▼
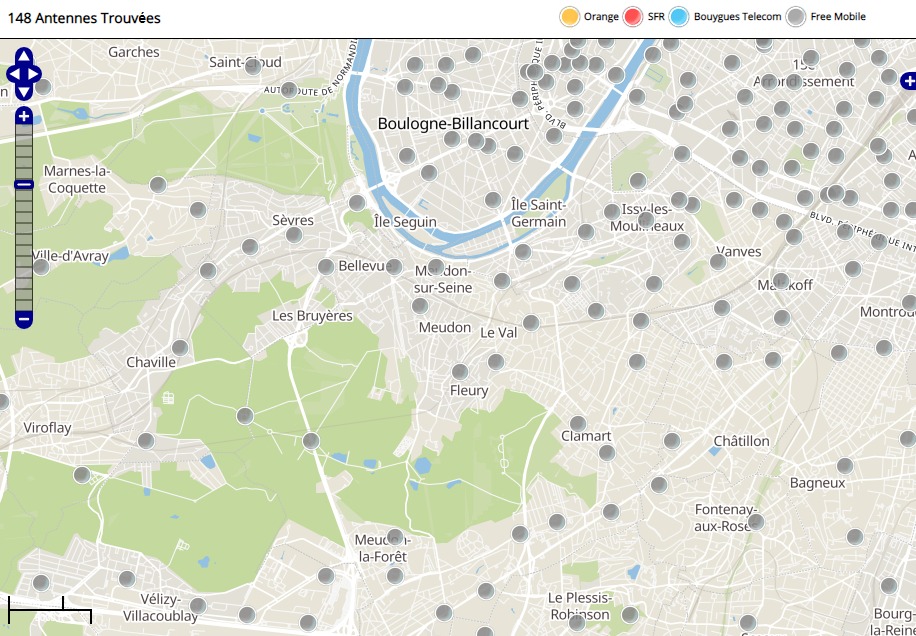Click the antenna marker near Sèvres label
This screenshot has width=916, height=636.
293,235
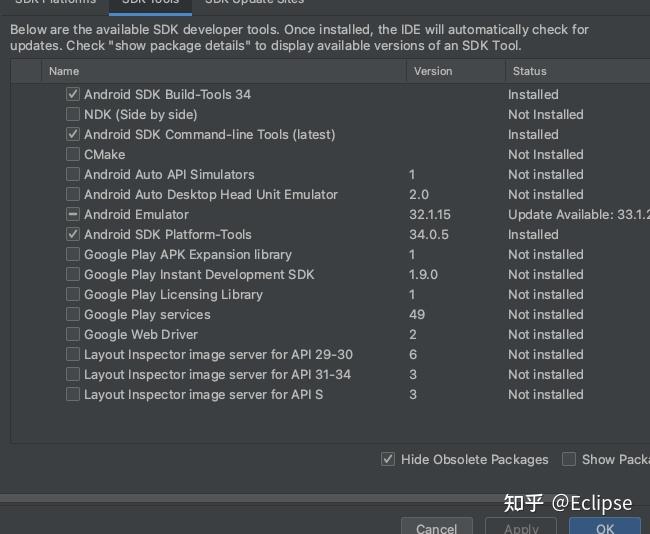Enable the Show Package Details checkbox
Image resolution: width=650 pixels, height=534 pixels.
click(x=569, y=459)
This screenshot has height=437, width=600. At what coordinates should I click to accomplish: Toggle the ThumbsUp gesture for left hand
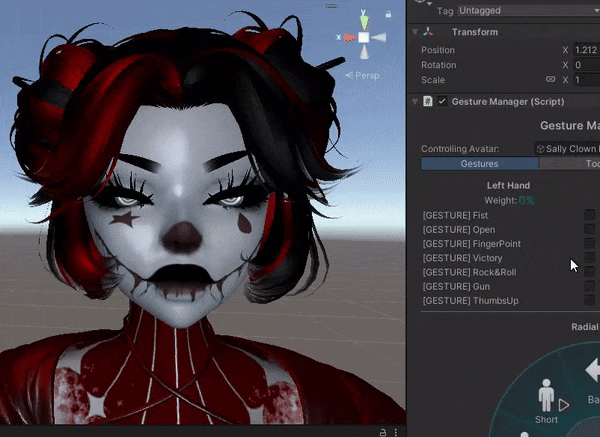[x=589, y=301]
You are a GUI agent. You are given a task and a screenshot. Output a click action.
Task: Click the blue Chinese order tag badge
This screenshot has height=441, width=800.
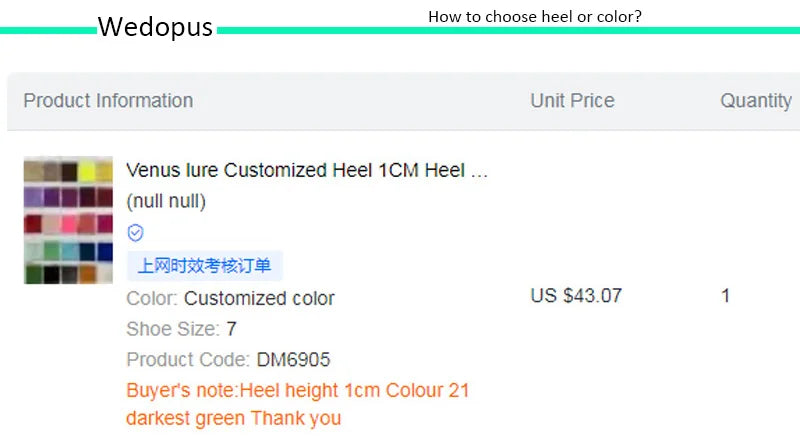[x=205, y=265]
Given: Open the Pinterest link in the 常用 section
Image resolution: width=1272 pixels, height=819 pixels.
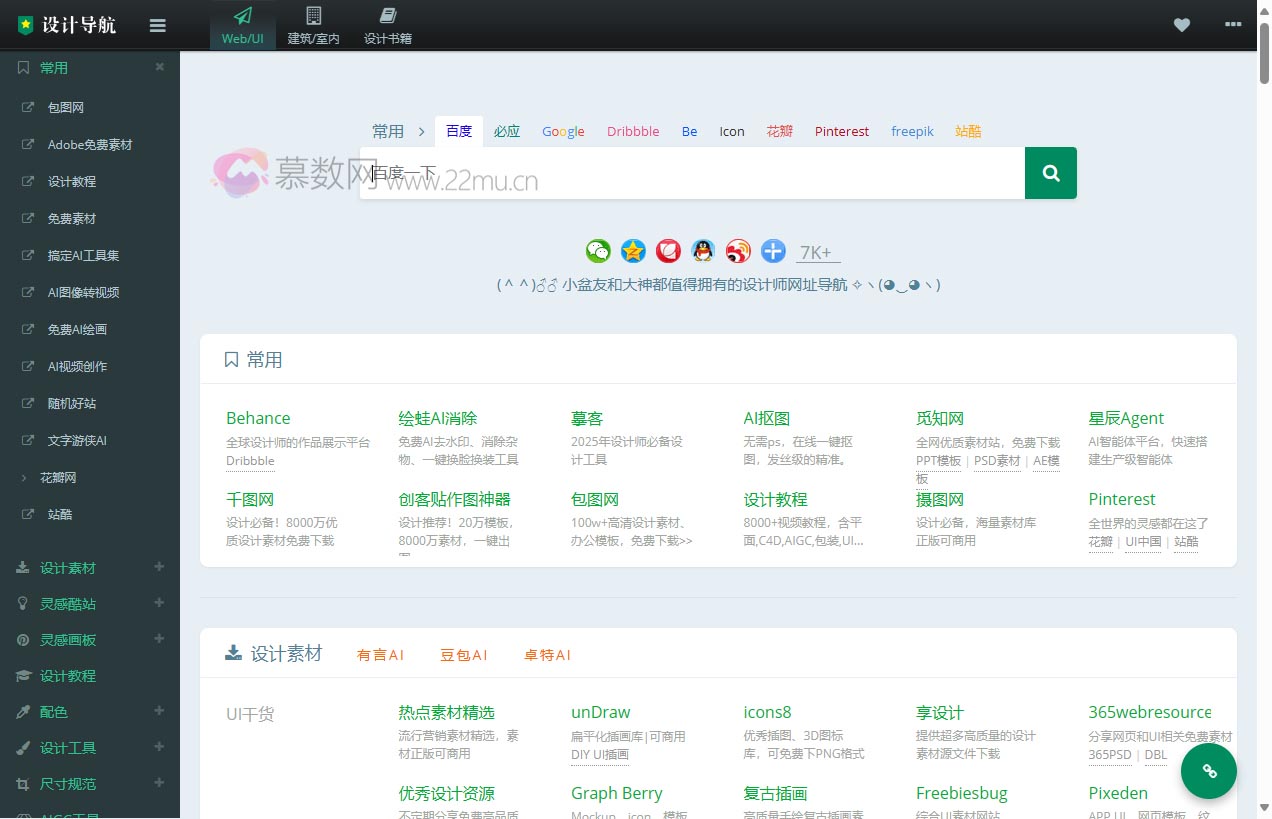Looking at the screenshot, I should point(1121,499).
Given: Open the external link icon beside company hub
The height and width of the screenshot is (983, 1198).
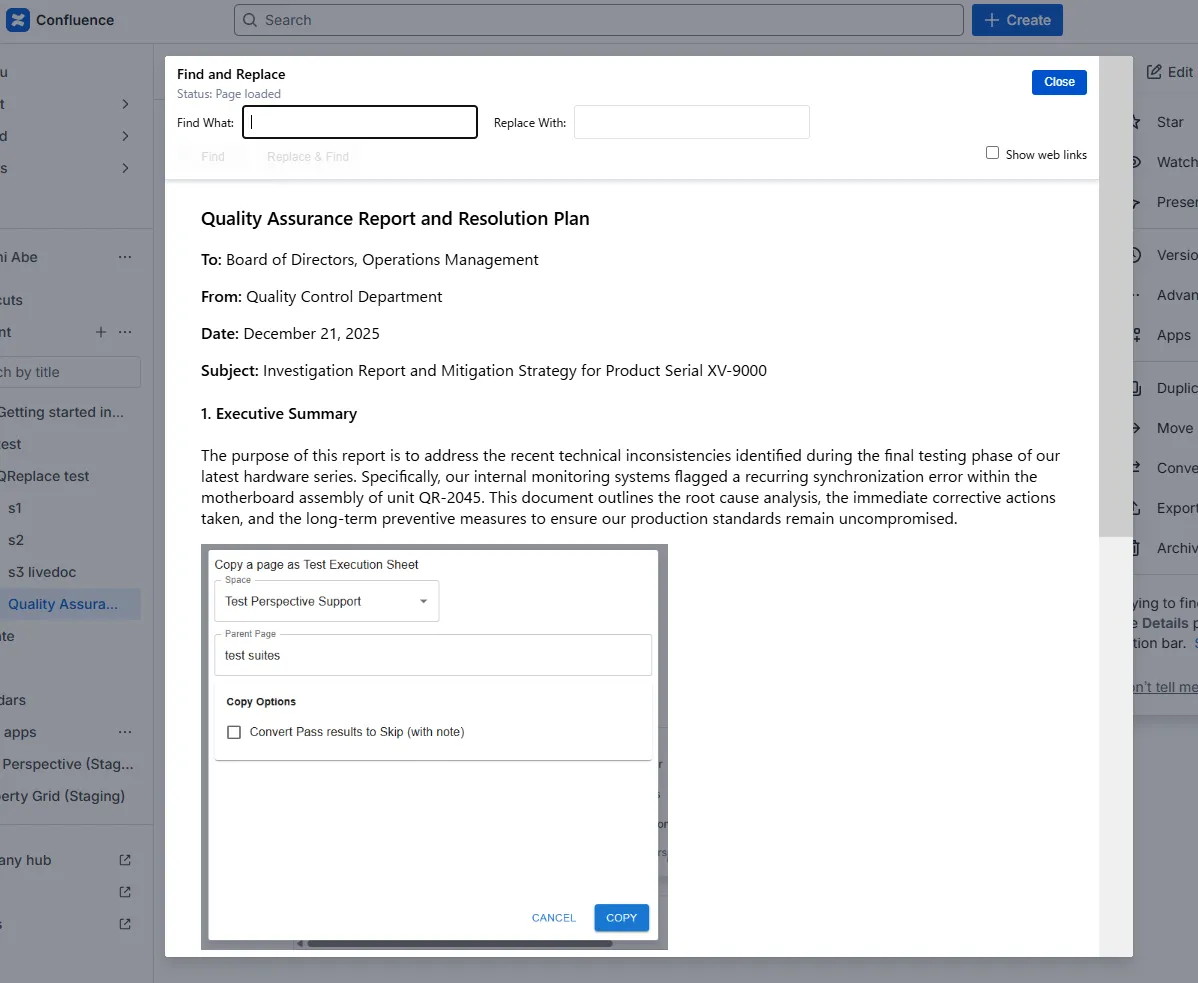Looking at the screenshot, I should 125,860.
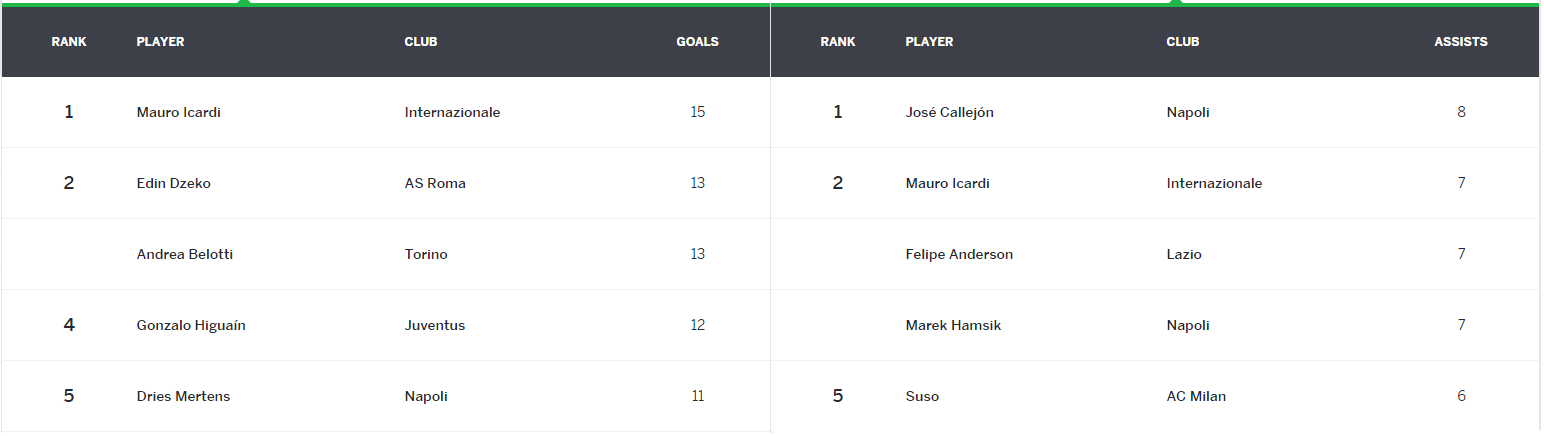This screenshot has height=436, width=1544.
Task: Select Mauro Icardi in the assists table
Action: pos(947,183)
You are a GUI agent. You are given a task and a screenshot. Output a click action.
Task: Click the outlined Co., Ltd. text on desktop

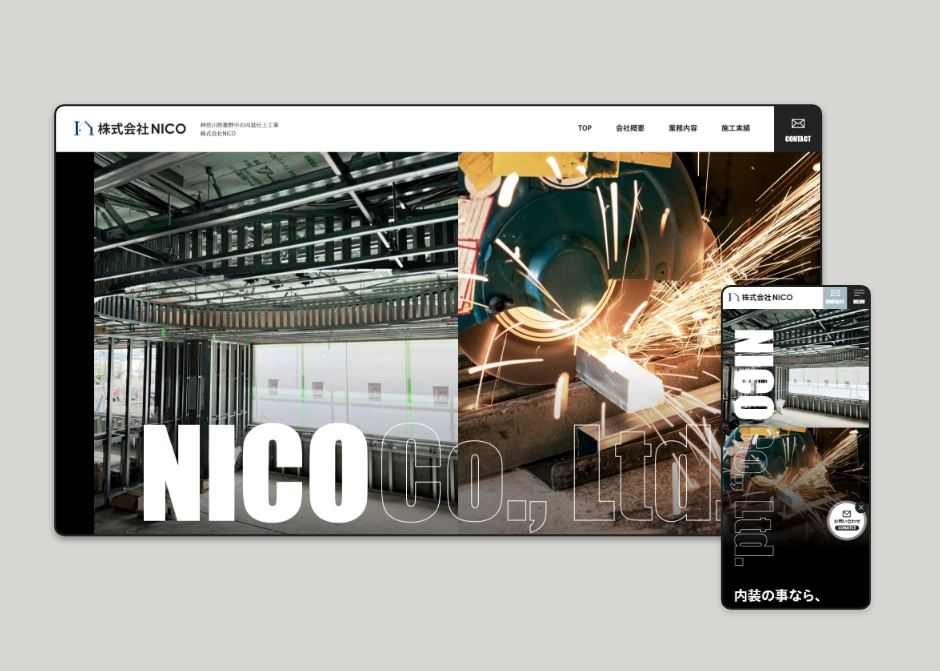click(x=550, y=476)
▲
Work task. The lines to return run from the line containing "Given: Open the external" through the last line of the records. Give them exactly, omitting pictures.

Finished task.
Given: Open the external link icon beside company hub
The height and width of the screenshot is (983, 1198).
Looking at the screenshot, I should 125,860.
This screenshot has height=436, width=1544.
Task: Select Mauro Icardi in the assists table
Action: pos(947,183)
You are a GUI agent. You are given a task and a screenshot. Output a click action.
Task: Click the outlined Co., Ltd. text on desktop

click(x=550, y=476)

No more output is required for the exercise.